<<<<

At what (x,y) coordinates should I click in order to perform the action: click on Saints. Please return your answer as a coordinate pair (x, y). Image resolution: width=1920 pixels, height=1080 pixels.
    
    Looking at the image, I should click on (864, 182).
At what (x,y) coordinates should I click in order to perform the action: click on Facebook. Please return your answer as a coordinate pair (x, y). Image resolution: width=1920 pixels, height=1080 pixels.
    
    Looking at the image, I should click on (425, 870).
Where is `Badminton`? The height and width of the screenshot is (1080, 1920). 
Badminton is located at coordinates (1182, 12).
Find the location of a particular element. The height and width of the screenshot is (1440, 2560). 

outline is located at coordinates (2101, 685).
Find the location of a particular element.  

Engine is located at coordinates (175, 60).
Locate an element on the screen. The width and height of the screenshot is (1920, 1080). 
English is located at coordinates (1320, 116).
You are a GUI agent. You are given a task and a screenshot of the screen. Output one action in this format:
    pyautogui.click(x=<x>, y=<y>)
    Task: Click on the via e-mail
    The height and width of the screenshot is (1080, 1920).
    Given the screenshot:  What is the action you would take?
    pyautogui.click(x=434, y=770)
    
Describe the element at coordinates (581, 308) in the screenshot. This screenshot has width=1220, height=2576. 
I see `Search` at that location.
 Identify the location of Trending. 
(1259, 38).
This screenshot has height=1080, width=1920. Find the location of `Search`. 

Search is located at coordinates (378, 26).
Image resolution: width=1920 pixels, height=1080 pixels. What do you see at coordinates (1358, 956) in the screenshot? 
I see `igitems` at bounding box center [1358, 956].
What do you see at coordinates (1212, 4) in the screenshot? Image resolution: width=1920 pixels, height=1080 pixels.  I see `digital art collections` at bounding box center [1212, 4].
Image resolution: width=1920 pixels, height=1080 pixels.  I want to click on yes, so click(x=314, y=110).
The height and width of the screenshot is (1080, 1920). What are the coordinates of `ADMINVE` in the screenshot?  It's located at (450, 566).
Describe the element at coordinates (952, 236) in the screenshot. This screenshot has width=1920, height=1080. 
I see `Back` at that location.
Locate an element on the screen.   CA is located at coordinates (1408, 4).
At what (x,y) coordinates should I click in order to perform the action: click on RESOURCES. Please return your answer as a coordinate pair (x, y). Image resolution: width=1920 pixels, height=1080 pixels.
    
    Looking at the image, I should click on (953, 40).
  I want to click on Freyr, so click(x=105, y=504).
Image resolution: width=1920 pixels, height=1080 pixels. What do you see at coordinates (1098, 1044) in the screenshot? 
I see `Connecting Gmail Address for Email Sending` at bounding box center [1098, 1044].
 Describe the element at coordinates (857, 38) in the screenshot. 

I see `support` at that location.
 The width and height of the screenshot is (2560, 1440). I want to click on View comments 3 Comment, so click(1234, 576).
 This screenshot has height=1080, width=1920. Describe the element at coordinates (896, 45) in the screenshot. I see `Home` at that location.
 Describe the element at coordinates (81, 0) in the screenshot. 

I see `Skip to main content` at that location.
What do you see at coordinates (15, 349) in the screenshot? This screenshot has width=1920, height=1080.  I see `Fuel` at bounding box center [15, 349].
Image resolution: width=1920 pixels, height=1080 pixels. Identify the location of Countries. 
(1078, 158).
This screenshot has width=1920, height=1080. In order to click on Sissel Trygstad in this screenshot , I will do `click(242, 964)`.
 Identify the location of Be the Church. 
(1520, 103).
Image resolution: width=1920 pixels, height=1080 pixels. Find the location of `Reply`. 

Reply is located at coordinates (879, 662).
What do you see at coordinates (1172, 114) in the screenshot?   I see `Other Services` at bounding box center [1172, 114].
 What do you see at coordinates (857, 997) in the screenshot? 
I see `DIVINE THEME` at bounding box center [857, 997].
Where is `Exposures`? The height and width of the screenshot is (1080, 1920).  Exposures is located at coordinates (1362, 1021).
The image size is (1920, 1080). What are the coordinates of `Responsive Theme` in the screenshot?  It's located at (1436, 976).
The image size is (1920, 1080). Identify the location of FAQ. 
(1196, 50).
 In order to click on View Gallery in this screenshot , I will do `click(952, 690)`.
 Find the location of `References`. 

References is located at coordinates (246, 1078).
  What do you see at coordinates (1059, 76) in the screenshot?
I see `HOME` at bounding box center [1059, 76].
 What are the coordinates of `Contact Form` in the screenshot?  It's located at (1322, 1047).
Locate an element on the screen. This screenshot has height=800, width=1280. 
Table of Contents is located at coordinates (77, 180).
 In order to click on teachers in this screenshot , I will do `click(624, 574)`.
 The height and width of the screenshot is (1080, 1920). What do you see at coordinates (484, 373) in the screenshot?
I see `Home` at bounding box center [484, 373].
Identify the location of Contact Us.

>>>>

REQUIREMENTS
Reproduce the items above word for word, covering the stretch from the line that contains "click on RESOURCES." through the line that contains "Looking at the image, I should click on (953, 40).".

TASK SOLUTION
At what (x,y) coordinates should I click in order to perform the action: click on RESOURCES. Please return your answer as a coordinate pair (x, y). Image resolution: width=1920 pixels, height=1080 pixels.
    
    Looking at the image, I should click on (953, 40).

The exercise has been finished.